Description
This Slow Cooker Golden Lentil Soup is a hearty, flavorful dish packed with wholesome ingredients like red lentils, turmeric, ginger, and kale. Perfectly spiced and creamy from coconut milk, it’s effortless to prepare and makes a nourishing meal that’s both comforting and delicious. Ideal for a cozy dinner or meal prep, this recipe offers flexibility with options for slow cooker or Instant Pot preparation.
Ingredients
Scale
Main Ingredients
- 1 medium yellow onion, finely chopped
- 2 large carrots, thinly sliced
- 4 garlic cloves, minced
- 1 1/2 cups dry red lentils
- 4 cups vegetable or chicken broth
- 1 cup water
- 2 Tbsp. tomato paste
- 1 tsp. salt
- 1 tsp. freshly ground black pepper
- 3 tsp. ground turmeric
- 1 tsp. ground cumin
- 2 tsp. freshly grated ginger (or 1 tsp. ground ginger)
- 1 small bunch lacinato kale, stemmed and roughly chopped (or 3 handfuls fresh baby spinach)
- 1 cup full-fat canned coconut milk
- 1 to 2 Tbsp. fresh lime juice, to taste
Optional Garnishes
- Fresh chopped cilantro
- A dollop of yogurt
- Brown butter almonds (see notes)
Instructions
- Prepare Ingredients: Finely chop the onion, thinly slice the carrots, and mince the garlic cloves. Rinse the red lentils under cold water and drain well.
- Slow Cooker Method: Place the onions, carrots, garlic, lentils, broth, water, tomato paste, salt, pepper, turmeric, cumin, and ginger into a 5- to 6-quart slow cooker coated lightly with cooking spray. Stir well to combine all ingredients evenly. Cover and cook on LOW for 6 hours, or until the lentils have softened completely.
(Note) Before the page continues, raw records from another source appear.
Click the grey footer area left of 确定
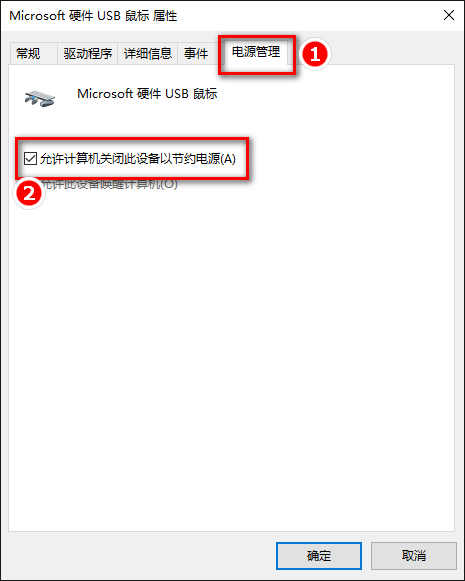465x581 pixels. (x=141, y=555)
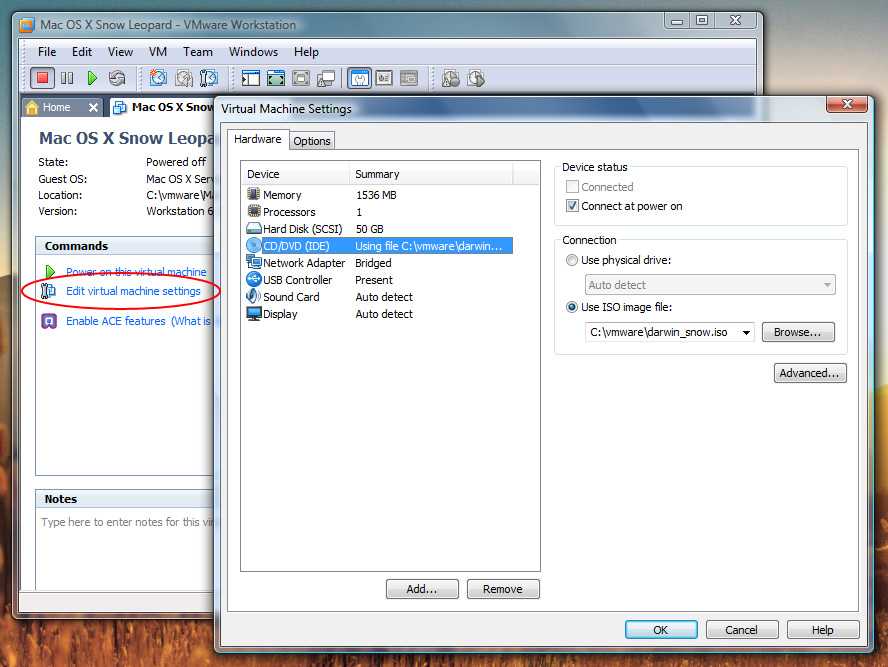
Task: Click the Reset virtual machine toolbar icon
Action: coord(117,77)
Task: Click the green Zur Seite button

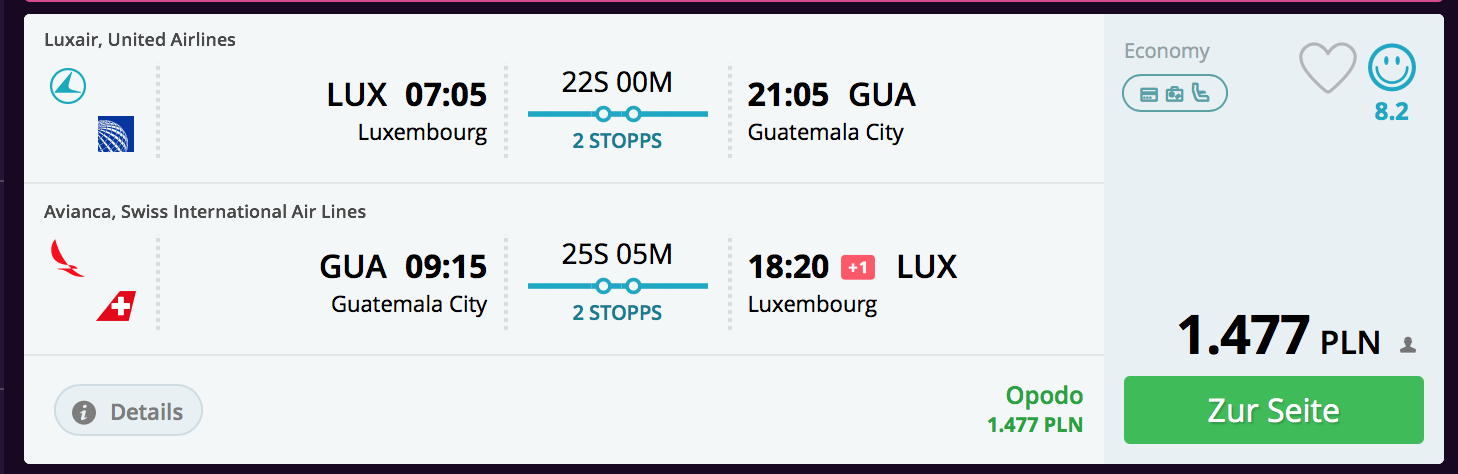Action: (x=1273, y=410)
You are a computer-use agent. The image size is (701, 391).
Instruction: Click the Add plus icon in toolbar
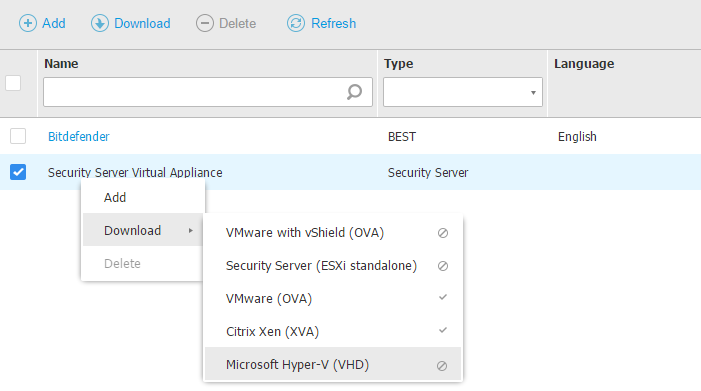click(28, 23)
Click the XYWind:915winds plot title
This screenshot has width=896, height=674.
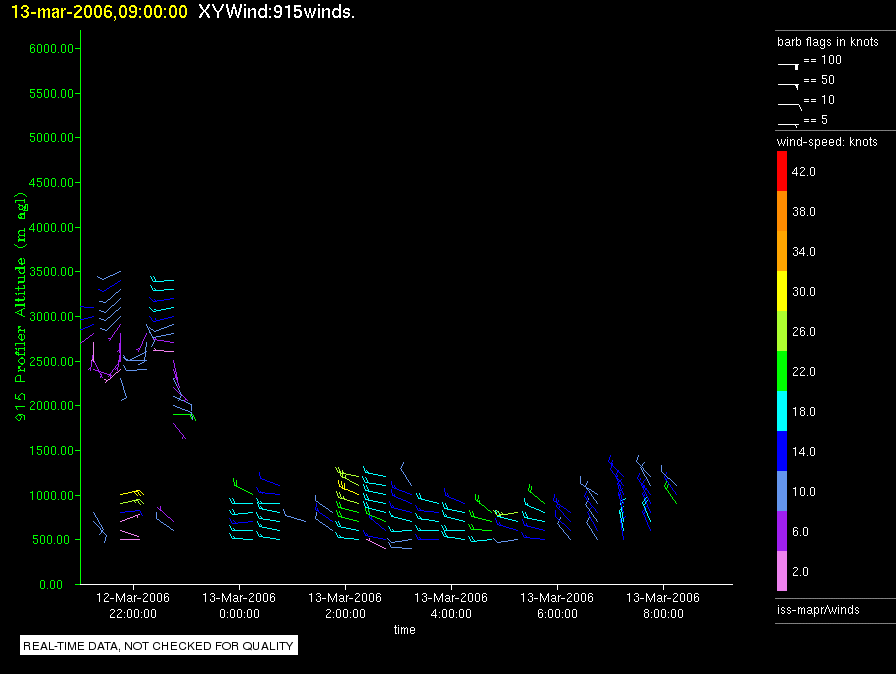[276, 11]
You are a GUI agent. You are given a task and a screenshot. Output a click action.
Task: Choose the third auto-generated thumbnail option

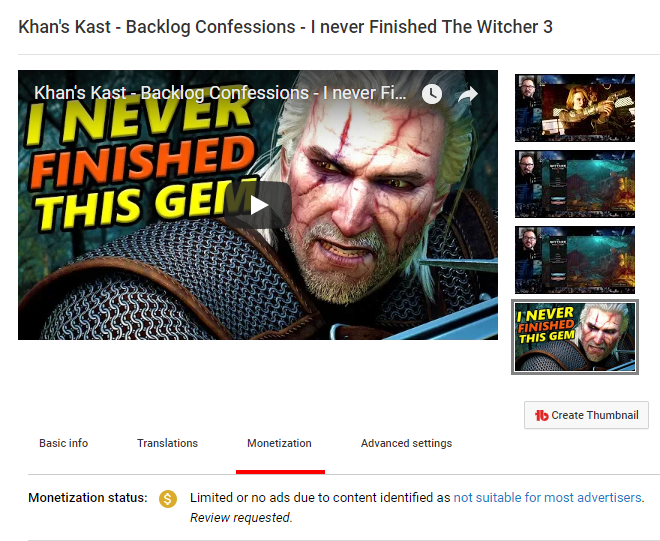pos(575,260)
- Add Finishing Touches for Slow Cooker: Once cooking is complete, turn off the heat. Stir in the chopped kale (or spinach), coconut milk, and fresh lime juice. Cover and let the soup stand for 15 minutes to allow the greens to wilt and flavors to meld. Taste and adjust seasonings if necessary.
- Instant Pot Method: Set your Instant Pot to SAUTE mode and add a splash of olive oil. Sauté the onions, carrots, garlic, tomato paste, turmeric, cumin, and ginger until softened, about 5 minutes. Then stir in the salt, pepper, lentils, broth, and water. Cover and seal the lid. Set to HIGH pressure and cook for 5 minutes. Use a quick release to release the pressure.
- Add Finishing Touches for Instant Pot: After releasing the pressure, stir in the kale (or spinach), coconut milk, and fresh lime juice. Let the soup stand in the pot for 2 to 3 minutes to soften the greens. Taste and adjust seasonings as needed.
- Serve: Spoon the soup into bowls. Garnish with fresh chopped cilantro, a dollop of yogurt, or brown butter almonds, if desired. Enjoy warm.
Notes
- For a nutty garnish, brown butter almonds by melting butter in a pan until golden and fragrant, then toss sliced almonds in the butter until toasted. Sprinkle over soup before serving.
- You can substitute coconut milk with regular cream or cashew cream for a different creamy texture.
- The soup can be stored in the refrigerator for up to 4 days or frozen for up to 3 months.
- If you prefer your soup thicker or thinner, adjust the broth and water quantities accordingly.
- For a spicier kick, add a pinch of cayenne pepper or red chili flakes.